### Short problem
In the commentary comparing Chick's and Carter's versions of the tract, what artist does Carter remind the writer of?

### Page excerpt
════════════════

Death, drugs and demons are immediately linked in this way, and the story's shock surprise ending is foreshadowed before the plot can even begin. It doesn't look like much of a crowd on that page, or even a very good suggestion of one; Chick's composition seeks only to deliver the awfulness of the situation, even going so far as to provide a handy bridge of white space between his globs of doomy black, although that clunky bottom left word balloon spoils the flow.



Carter's version, in contrast, flushes the symbolism entirely to present a sense of realistic community. This is a real crowd, the visual emphasis placed on their teeming bodies while Bobby ("Gasp!") is pushed into the background. Consequently, the word balloons -- and they're exactly the same in content, as it'll go for most of the story -- compliment the visuals by forming a circular pattern, mimicking the rustling of the people as the eye is drawn around the page, and creating a sensation of the crown surrounding the ambulance, even though Carter only draws people on one side.

What's most impressive to me is that Carter isn't just creating a similar scene to Chick's; he's recreating many of the elements of Chick's composition, even placing several characters in the same postures, while transforming the mood of the page through simple changes. Having a more realistic visual style (one now incorporating photographic backgrounds, if you look closely) doesn't hurt in creating a tactile sense of community, of course. And it was nice to not have the paramedic announcing the kid's fate to the whole neighborhood. Asshole.

Anyway, the plot of the tract kicks off soon after. The (gasp choke) fate of Bobby prompts an onlooking young boy to ponder his own mortality; a nearby religious sort decides this is the perfect time for a little intervention, but unfortunately the kid is hanging out with these guys:





I'm partial to the classic Chick 'hipster' design up top, although Carter's command of body language is formidable as always. I've mentioned it before, but Carter always sort of reminds me of Frank Quitely, a younger artist working in a more overtly stylized manner, but possessed of a similarly puffed-up approach to faces and bodies, with a fundamentally humorous outlook.

Or maybe it's this page's juxtaposition of detailed character art with a nebulous background glow that's doing the trick, like one of those bits in All Star Superman where characters converse in a shimmering void or conveniently pass in front of a blank wall; that's not really a criticism, given that both artists are obviously putting a premium on body language and facial expressions (and, in Quitely's case, a sense of incredible speed against yawning landscapes), but my preference is for the volume-adding scratches that Chick provides.





Body language is generally worth checking. On this page, Chick and Carter again provide essentially the same character positions (although the latter version can't help but change some of the former's stilted text). But look at how Carter's depiction of the religious guy changes the tone; he's reasonable, pleading, reaching out, while the other adult character turns away meanly. In contrast, Chick's guy is basically yelling at the pair, making the hipster seem a little more reasonable.

Fascinatingly, the religious guy in Chick's version appears to be a self-portrait. Which raises the question: is the same character in the new version supposed to be the even-more-reclusive Carter? It's tempting to speculate as to the dueling psychologies at work; does Carter sees himself as a fundamentally reasonable man in his witnessing? Is Chick a man of force, inside? Does he think himself pushy? Does he need to be?

That's maybe a wrong turn, though. The philosophy of the Chick tract suggests a different possibility.

════════════════

### Collected data
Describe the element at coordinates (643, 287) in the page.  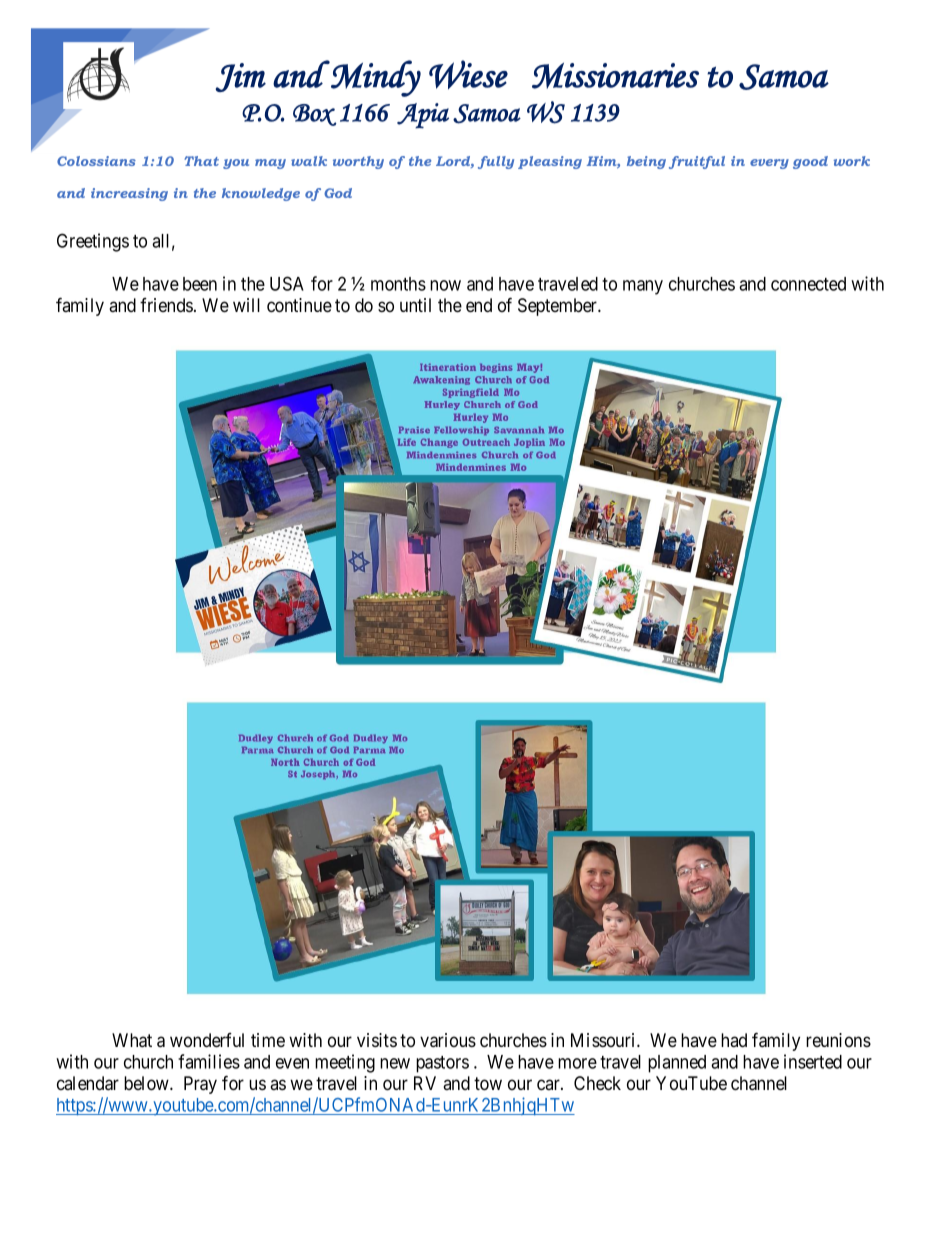
I see `many` at that location.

════════════════

### Answer for this exercise
Frank Quitely